++++ 抜粋した本文

ハワースは「ブノワ・リショーのこの淵付けが本当に好きだ。彼は素晴らしい仕事をしてくれた。本当に彼女のスケーティングスタイルに合っているよ。コンテンポラリーな動きもある。本当に素晴らしい。彼女はファンタスティックな技術を持ってるね、もうそれは疑いようがない。すごい上昇だよ(ジャンプの高さ??)アジアのスケーターには珍しい。
すごいエネルギーとともに柔らかさも併せ持って、それがひとつひとつの全てのエレメンツに宿っているのが本当に素晴らしい。彼女はバランスを完璧にとっている」とコメントした。
宮原、苦しんだ6位
4度の全日本女王の宮原知子はトリプルルッツに苦しみ、201.31で6人中6位となった。FS「Inviero Porteno」最初のトリプルルッツでアンダーローテーションとなり、二つ目はダウングレードとなった。
昨年のGPファイナルでは5位だった宮原は、SP「子雀のための歌」でもトリプルルッツで回転不足となった。
彼女のこの結果は、来週の全日本を非常に興味深くしたと言える。スケートアメリカでの優勝とNHKで2位を獲得したあとは彼女の世界選手権派遣は決定されたように見えていた。
もしも来週の大阪で宮原が表彰台を逃すようなことがあれば、日本スケート連盟は誰を世界選手権に派遣するかで非常に頭を悩ませることになるだろう。
宇野、再び銀メダル。
オリンピックと世界選手権で銀メダルだった宇野昌磨は、去年の世界選手権、GPファイナルに続いて再びネイサン・チェンの後塵を拝した。去年のGPファイナルでは1ポイント以下の差だったが、今回は7点差となった。(282.42と275.10)
宇野はFS「月光」で4本の四回転中2本しかクリーンに着氷できず、トリプルジャンプでも苦しんだ。
ハワースは、宇野が四回転を飛ぶことに慣れすぎてトリプルジャンプに問題が起きていると分析した。
「全てのジャンプがちょっと回りすぎているんだ。トリプルサルコウやトリプルトゥのような簡単なジャンプでも。彼がいつでも全力でいって、なんとか四回転目に入るのを食い止めているのがわかると思う。」
ウィアーは、宇野はチェンよりも回転がいいスケーターだと感じている。

++++++++
++++ 提供された記録

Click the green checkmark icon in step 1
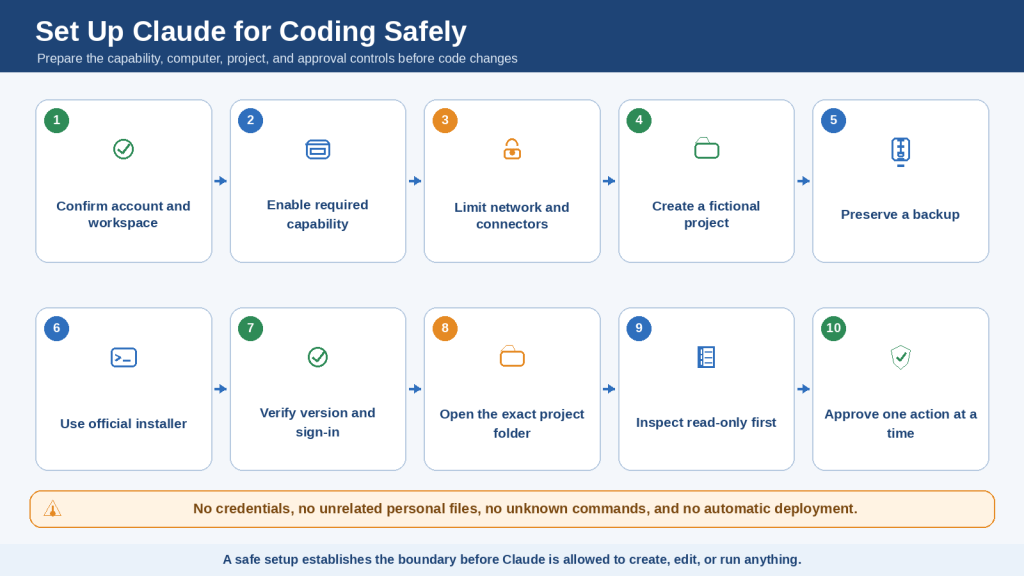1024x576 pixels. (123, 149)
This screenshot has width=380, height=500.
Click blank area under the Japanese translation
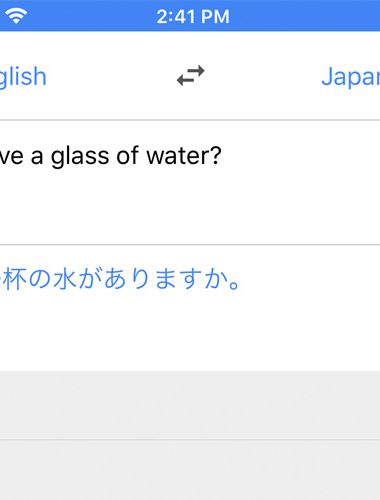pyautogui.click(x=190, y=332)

++++++++
++++ 提供された記録

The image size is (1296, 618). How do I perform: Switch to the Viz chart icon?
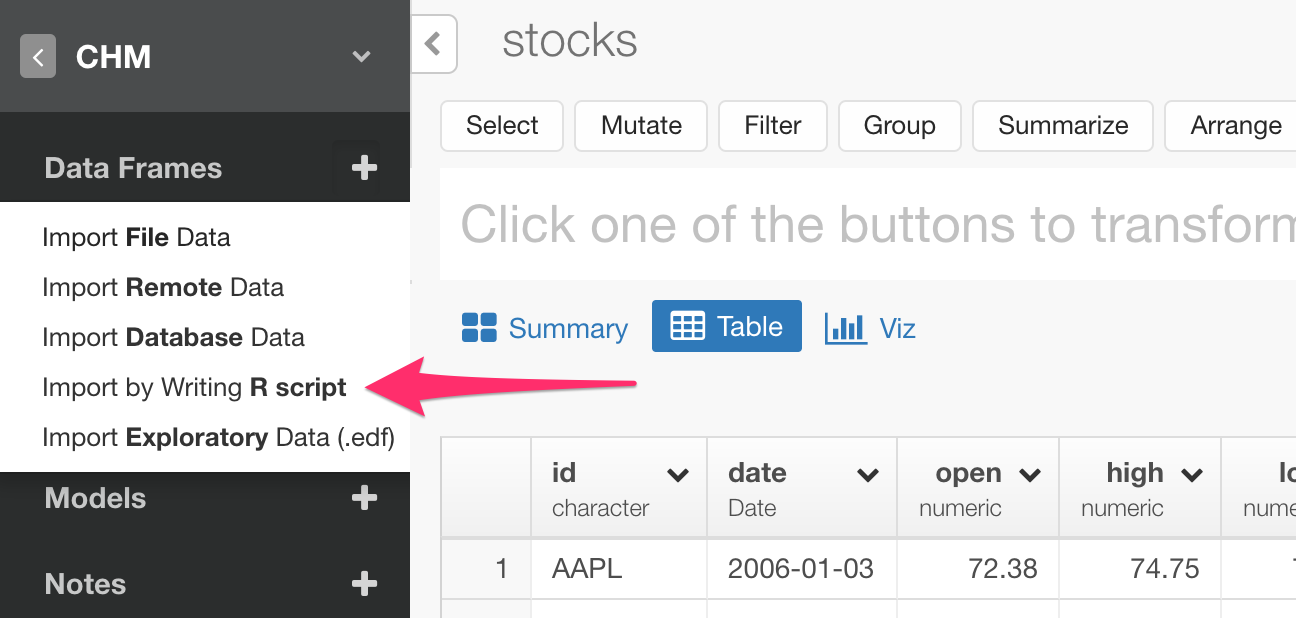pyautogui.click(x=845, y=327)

++++++++
++++ 提供された記録

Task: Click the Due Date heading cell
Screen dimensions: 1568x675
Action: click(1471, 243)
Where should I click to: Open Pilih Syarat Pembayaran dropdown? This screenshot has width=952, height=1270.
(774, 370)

++++++++

## 取り組む課題
フィギュアスケートの記事を、最後の文の次から書き継いでください。

## この課題の解答
「彼はすごいスピナーだよ。彼のステップはちょっと抑えきれてない。ネイサン・チェンよりも優れたスケーティングスキルを持っていると思うよ。ネイサンの技術はまるでスイスの時計みたいに正確で、いつでも信頼することができるんだ」
ウィアーは、宇野が上半身と下半身の調整がジャンプの問題だとも見ている。
「ランディングの時に彼の上半身がすごくきつそうに見える。でもほとんど全てのジャンプで膝がなんとかしてくれてるんだ」
ブラウニングは宇野の失敗にもかかわらず彼のFSを高く評価し、彼のスケーティングが非常に成長したとコメントした
「僕はいつでも彼のスケートと、あの飛ぶようにアイスリンクを駆け回るのを見るのが本当に好きなんだ。それにあの膝は素晴らしいね。だけど時々、彼のプログラムがちょっとモノトーン(単調)であるようにも感じる。店舗や、ステップのつなぎなんかが。物事のリズムを急に変えたように思うね」
島田が銅メダル
島田高志郎が、カナダのステファン・ゴゴレフが優勝したジュニアGPファイナルで銅メダルとなった。17歳の彼はFS「ブエノスアイレスの冬」のトリプルフリップで転倒した。
バートンはここ数ね、松山生まれのこの17歳を追っている。Youtubeでこのようにコメントした
「幸運なことに、彼と何度か話しをする機会があったよ。彼は本当に賢いね。それにポジティブな人間だ。」
バートンは彼のFSをレビューする間、彼を讃えた。
「彼は音楽をよく聞いて、焦ることをしない。いいことだ。時間をとって、彼自身の振り付けを保っている。もう少しポジションの詳細に洗練が必要だね。ポインテッドトゥ、フリーレッグのポジションなんかに。シニアに上がった後は顕著だろう。
いいスピードとパワーを保ったプログラムだよ。細かいところをいうのは意地悪に聞こえるかもしれないけど、でもそうした違いがトップスケーターとそうでないスケーターの違いになるんだ。特にシニアではね」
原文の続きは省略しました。